====== TASK INPUT ======

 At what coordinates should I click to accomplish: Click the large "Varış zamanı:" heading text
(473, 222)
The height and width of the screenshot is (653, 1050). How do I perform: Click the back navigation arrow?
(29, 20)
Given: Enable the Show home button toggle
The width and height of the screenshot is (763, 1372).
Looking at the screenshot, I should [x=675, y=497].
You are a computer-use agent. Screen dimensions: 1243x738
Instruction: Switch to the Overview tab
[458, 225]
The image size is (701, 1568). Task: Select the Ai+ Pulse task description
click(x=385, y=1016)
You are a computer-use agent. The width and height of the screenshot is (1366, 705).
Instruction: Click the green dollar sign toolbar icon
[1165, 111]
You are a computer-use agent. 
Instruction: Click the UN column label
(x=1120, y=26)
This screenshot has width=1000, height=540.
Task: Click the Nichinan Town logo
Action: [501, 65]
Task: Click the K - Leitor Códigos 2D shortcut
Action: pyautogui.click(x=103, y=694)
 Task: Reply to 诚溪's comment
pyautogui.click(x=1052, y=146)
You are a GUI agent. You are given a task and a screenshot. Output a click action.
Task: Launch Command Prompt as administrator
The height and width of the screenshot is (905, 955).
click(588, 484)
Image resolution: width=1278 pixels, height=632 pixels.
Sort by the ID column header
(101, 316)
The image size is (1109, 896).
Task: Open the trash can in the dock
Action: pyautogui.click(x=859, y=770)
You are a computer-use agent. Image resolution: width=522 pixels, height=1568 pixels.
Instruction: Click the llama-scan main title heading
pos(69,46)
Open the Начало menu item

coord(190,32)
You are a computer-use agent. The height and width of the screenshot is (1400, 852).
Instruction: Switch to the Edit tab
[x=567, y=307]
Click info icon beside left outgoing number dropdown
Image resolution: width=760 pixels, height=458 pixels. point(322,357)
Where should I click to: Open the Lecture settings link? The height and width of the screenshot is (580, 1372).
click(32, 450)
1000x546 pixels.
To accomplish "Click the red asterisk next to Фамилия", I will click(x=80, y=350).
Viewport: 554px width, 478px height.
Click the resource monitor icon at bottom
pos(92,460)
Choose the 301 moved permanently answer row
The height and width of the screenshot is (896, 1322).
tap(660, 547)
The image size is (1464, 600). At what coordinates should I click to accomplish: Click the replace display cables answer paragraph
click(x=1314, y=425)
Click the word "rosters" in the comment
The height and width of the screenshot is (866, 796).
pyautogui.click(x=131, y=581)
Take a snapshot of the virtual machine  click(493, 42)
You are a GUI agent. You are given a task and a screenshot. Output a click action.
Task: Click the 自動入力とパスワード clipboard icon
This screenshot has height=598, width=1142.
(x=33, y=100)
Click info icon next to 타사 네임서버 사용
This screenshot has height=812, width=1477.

======

*EXERCISE REQUIREMENTS*: Transcribe the listing in full, keeping every line exact.

*REPLY TO THE TASK*:
 At what coordinates should I click to accomplish: Click the large "Varış zamanı:" heading text
(473, 222)
The height and width of the screenshot is (653, 1050). How do I perform: Click the back navigation arrow?
(29, 20)
Given: Enable the Show home button toggle
The width and height of the screenshot is (763, 1372).
Looking at the screenshot, I should [x=675, y=497].
You are a computer-use agent. Screen dimensions: 1243x738
Instruction: Switch to the Overview tab
[458, 225]
The image size is (701, 1568). Task: Select the Ai+ Pulse task description
click(x=385, y=1016)
You are a computer-use agent. The width and height of the screenshot is (1366, 705).
Instruction: Click the green dollar sign toolbar icon
[1165, 111]
You are a computer-use agent. 
Instruction: Click the UN column label
(x=1120, y=26)
This screenshot has width=1000, height=540.
Task: Click the Nichinan Town logo
Action: [501, 65]
Task: Click the K - Leitor Códigos 2D shortcut
Action: pyautogui.click(x=103, y=694)
 Task: Reply to 诚溪's comment
pyautogui.click(x=1052, y=146)
You are a GUI agent. You are given a task and a screenshot. Output a click action.
Task: Launch Command Prompt as administrator
The height and width of the screenshot is (905, 955).
click(588, 484)
Image resolution: width=1278 pixels, height=632 pixels.
Sort by the ID column header
(101, 316)
The image size is (1109, 896).
Task: Open the trash can in the dock
Action: pyautogui.click(x=859, y=770)
You are a computer-use agent. Image resolution: width=522 pixels, height=1568 pixels.
Instruction: Click the llama-scan main title heading
pos(69,46)
Open the Начало menu item

coord(190,32)
You are a computer-use agent. The height and width of the screenshot is (1400, 852).
Instruction: Switch to the Edit tab
[x=567, y=307]
Click info icon beside left outgoing number dropdown
Image resolution: width=760 pixels, height=458 pixels. point(322,357)
Where should I click to: Open the Lecture settings link? The height and width of the screenshot is (580, 1372).
click(32, 450)
1000x546 pixels.
To accomplish "Click the red asterisk next to Фамилия", I will click(x=80, y=350).
Viewport: 554px width, 478px height.
Click the resource monitor icon at bottom
pos(92,460)
Choose the 301 moved permanently answer row
The height and width of the screenshot is (896, 1322).
tap(660, 547)
The image size is (1464, 600). At what coordinates should I click to accomplish: Click the replace display cables answer paragraph
click(x=1314, y=425)
Click the word "rosters" in the comment
The height and width of the screenshot is (866, 796).
pyautogui.click(x=131, y=581)
Take a snapshot of the virtual machine  click(493, 42)
You are a GUI agent. You are given a task and a screenshot. Output a click action.
Task: Click the 自動入力とパスワード clipboard icon
This screenshot has height=598, width=1142.
(x=33, y=100)
Click info icon next to 타사 네임서버 사용
This screenshot has height=812, width=1477.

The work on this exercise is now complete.